Now I was wide-awake.

“What?”

“Just forget it. I’ll show you in the morning.”

“Show me now.”

“No.”

“Yes.”

“No.”

“Yes.”

This went on for a few minutes.

He finally agreed to show me his ’sculpture’. There on the kitchen table was my handbag. My handbag that I would be using the next day for my client meeting. I wish I had taken a picture of it, but I was too angry.

He had stuffed it full of yellow onions. Long wooden spoons and chopsticks were sticking out from the onions. Around thirty matchbooks from various restaurants were balanced on top of the onions. My keys were balanced on top of one of wooden spoons.

I did the only thing that I could do. I sputtered. “My, my, my, my! Handbag!

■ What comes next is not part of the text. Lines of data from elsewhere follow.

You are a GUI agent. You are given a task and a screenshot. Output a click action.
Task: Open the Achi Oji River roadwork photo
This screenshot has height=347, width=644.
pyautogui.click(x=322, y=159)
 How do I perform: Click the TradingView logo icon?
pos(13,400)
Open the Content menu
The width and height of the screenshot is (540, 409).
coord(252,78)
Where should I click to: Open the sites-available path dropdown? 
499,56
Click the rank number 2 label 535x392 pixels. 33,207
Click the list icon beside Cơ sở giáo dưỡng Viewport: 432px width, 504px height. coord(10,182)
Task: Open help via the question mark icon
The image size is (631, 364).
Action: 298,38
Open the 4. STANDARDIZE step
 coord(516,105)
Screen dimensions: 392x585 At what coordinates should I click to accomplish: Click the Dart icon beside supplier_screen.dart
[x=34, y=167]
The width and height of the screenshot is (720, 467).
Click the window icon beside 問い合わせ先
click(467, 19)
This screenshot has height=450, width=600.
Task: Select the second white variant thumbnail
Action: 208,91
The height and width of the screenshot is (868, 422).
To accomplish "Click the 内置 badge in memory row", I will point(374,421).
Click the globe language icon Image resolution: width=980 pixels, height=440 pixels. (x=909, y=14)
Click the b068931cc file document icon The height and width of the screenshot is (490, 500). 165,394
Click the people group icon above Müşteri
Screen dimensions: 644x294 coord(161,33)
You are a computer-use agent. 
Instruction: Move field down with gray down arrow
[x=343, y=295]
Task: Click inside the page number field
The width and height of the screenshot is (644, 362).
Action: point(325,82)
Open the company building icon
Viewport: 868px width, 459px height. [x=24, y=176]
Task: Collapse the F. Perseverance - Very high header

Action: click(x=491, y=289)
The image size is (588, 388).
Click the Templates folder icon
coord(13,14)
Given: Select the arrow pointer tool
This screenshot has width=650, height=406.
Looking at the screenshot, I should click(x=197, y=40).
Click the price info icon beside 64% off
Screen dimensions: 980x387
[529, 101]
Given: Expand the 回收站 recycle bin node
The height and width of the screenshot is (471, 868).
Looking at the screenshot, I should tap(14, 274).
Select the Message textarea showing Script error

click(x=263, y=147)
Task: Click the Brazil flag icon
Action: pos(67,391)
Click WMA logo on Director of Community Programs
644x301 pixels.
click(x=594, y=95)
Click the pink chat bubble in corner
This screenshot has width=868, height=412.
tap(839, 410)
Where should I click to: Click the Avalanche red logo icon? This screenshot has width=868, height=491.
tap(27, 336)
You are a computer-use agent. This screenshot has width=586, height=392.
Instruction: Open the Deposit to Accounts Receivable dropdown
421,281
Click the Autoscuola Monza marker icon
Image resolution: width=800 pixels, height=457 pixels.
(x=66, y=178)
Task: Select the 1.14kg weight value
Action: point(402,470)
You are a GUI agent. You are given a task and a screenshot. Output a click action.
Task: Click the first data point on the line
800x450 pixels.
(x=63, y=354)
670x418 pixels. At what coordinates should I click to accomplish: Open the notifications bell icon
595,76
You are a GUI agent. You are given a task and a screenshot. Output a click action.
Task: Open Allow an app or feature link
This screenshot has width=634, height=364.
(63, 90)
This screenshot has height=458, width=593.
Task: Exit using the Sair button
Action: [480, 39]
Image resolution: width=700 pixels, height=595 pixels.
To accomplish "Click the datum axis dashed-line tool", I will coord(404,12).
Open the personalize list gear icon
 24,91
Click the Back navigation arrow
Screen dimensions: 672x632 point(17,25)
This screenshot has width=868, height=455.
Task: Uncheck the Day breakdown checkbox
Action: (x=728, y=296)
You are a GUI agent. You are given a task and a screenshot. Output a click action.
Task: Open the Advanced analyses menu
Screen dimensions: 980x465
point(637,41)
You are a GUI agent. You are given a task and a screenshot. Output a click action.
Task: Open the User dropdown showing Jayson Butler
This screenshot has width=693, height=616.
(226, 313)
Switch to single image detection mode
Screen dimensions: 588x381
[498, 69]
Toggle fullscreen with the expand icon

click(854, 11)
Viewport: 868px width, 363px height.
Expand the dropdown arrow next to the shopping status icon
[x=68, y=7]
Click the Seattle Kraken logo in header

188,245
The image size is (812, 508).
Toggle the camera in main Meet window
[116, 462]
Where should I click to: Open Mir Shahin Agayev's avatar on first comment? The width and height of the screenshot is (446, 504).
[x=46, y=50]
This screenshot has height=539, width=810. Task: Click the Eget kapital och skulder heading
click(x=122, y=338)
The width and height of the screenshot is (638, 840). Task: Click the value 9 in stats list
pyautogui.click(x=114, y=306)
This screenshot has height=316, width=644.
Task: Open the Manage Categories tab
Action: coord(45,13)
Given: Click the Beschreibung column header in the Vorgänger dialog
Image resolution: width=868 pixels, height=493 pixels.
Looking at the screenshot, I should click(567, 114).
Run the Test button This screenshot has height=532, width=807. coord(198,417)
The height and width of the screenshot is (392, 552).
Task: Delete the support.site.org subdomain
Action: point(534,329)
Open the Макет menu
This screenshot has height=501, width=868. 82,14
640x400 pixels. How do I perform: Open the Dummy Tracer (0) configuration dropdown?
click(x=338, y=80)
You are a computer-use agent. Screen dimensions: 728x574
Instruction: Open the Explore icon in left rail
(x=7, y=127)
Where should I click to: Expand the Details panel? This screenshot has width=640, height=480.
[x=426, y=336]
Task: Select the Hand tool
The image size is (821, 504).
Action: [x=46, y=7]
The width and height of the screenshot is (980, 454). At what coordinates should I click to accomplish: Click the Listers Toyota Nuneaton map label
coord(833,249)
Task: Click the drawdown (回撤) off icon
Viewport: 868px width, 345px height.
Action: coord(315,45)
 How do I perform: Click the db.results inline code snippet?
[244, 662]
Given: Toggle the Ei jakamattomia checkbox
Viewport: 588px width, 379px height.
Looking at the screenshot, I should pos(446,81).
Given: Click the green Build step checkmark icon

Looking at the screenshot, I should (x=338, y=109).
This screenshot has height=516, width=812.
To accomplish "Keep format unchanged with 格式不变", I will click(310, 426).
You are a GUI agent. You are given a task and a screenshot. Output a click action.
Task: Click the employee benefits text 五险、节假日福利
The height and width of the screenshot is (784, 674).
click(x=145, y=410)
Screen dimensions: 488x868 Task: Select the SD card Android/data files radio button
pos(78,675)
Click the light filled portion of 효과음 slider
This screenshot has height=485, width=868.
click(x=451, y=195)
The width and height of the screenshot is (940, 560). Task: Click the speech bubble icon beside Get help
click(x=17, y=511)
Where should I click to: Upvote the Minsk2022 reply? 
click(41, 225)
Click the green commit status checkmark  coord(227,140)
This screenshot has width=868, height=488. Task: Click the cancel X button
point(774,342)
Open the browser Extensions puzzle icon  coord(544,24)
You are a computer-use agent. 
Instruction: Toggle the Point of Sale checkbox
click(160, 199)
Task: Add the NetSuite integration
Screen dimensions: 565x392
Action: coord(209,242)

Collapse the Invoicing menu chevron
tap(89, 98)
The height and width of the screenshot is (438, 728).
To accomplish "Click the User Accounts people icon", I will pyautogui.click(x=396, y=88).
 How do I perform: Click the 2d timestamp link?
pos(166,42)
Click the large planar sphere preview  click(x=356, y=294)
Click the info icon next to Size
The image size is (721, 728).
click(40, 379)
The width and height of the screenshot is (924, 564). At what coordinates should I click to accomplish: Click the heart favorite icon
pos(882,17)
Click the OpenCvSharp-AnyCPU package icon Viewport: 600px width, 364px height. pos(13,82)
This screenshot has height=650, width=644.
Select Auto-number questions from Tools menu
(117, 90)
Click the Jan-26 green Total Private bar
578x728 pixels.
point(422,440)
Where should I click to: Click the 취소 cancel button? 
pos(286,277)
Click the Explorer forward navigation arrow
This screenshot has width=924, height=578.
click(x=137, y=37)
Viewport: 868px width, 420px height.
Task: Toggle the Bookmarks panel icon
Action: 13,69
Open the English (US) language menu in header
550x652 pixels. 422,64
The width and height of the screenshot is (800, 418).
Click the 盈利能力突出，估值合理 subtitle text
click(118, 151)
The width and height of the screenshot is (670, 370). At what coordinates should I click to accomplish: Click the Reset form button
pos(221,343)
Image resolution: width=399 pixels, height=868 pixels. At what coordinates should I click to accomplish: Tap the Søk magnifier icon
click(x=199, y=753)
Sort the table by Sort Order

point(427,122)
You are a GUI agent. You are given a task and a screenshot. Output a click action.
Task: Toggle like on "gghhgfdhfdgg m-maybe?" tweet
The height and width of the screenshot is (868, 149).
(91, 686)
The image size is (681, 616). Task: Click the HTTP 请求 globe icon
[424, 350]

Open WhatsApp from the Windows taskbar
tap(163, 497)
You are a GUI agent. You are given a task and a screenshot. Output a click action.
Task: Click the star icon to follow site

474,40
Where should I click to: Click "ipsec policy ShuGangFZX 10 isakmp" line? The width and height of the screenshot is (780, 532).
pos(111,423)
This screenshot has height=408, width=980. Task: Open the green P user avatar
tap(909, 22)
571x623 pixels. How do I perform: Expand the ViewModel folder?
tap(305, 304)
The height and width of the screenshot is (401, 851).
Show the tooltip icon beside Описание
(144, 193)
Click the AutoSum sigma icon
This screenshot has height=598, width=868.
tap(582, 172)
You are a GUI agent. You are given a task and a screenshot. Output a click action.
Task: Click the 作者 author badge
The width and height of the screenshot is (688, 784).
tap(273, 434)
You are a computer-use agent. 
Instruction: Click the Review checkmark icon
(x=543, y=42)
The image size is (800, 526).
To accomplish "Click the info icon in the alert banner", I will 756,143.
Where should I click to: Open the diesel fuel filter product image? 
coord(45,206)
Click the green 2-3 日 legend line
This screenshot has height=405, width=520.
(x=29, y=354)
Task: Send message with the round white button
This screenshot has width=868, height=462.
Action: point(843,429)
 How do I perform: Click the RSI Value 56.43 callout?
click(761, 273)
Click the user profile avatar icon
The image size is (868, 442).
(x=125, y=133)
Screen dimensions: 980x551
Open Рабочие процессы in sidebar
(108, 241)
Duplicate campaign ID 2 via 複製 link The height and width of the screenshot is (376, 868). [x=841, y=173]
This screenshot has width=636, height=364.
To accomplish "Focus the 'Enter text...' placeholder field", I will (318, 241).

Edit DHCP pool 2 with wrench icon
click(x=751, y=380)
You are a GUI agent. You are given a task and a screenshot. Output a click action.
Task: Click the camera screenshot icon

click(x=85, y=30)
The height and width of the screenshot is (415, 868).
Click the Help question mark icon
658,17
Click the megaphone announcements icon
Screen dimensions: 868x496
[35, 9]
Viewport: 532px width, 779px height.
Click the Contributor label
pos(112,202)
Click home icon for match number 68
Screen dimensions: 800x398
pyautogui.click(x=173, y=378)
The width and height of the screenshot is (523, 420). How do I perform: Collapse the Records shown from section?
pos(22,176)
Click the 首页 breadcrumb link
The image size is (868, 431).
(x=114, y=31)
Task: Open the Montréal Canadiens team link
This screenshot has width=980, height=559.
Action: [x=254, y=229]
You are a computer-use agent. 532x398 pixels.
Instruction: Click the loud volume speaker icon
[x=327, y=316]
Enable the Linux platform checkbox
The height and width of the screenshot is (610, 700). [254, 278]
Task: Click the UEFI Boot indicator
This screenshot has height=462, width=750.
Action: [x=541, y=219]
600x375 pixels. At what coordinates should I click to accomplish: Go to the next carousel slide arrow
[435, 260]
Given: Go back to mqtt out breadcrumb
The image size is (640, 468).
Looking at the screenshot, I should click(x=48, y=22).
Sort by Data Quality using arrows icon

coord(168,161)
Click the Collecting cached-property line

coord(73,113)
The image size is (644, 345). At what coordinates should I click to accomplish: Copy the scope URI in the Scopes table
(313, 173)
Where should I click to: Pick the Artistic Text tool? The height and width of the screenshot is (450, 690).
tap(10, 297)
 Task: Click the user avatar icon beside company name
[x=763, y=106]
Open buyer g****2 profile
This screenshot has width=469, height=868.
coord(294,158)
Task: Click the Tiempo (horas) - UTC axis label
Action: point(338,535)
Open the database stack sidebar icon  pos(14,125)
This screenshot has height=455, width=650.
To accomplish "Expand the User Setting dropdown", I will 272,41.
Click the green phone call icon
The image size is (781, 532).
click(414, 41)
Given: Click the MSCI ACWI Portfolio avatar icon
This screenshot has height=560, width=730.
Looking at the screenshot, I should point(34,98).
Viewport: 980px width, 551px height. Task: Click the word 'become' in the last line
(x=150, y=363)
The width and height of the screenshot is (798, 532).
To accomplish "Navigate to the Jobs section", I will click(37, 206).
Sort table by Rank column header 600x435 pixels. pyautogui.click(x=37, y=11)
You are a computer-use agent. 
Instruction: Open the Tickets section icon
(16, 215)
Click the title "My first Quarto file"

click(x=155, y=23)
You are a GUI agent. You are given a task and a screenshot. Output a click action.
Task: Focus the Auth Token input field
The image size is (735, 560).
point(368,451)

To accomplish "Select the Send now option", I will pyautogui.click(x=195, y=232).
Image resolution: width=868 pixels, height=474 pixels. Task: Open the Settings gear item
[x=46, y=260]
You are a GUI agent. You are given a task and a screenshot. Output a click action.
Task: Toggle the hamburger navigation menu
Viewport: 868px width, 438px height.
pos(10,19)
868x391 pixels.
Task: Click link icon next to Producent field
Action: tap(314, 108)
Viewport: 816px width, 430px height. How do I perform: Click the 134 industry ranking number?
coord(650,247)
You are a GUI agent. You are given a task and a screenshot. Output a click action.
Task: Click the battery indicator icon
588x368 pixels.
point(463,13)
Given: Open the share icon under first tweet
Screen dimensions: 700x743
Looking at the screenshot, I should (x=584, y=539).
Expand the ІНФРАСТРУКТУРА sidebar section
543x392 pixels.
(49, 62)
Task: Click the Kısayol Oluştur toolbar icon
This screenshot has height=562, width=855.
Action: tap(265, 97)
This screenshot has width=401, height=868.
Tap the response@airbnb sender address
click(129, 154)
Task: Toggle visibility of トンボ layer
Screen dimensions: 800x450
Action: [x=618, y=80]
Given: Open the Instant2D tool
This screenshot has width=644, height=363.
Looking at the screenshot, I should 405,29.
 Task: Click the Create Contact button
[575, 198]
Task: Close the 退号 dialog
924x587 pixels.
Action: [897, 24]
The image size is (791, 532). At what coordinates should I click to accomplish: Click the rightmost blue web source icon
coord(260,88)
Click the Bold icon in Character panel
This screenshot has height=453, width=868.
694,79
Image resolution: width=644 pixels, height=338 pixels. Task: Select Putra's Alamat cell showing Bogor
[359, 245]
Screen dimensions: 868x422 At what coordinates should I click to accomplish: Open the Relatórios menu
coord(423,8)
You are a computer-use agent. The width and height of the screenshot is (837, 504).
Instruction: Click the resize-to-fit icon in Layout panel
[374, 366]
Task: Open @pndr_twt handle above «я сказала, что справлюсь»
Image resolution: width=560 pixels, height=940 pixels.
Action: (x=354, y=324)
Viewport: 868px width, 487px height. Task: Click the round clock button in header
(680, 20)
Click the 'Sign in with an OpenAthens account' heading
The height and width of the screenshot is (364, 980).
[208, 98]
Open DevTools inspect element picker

Handbag!”

“It’s art!”

“I- you- my!”

“You said you wouldn’t be mad.”

I pulled out the wooden spoons and the chopsticks, tossed them into the sink and started to pull out the onions.

It was then that I discovered that he had also stuffed in the bag, under the onions our entire collection of take out menus, two bags of raman noodles, a mars bar (recently extracted from the fridge) and a box of toothpicks. It was the toothpicks that pushed me over the edge. I managed to knock open the box. Toothpicks all over on the inside of my bag.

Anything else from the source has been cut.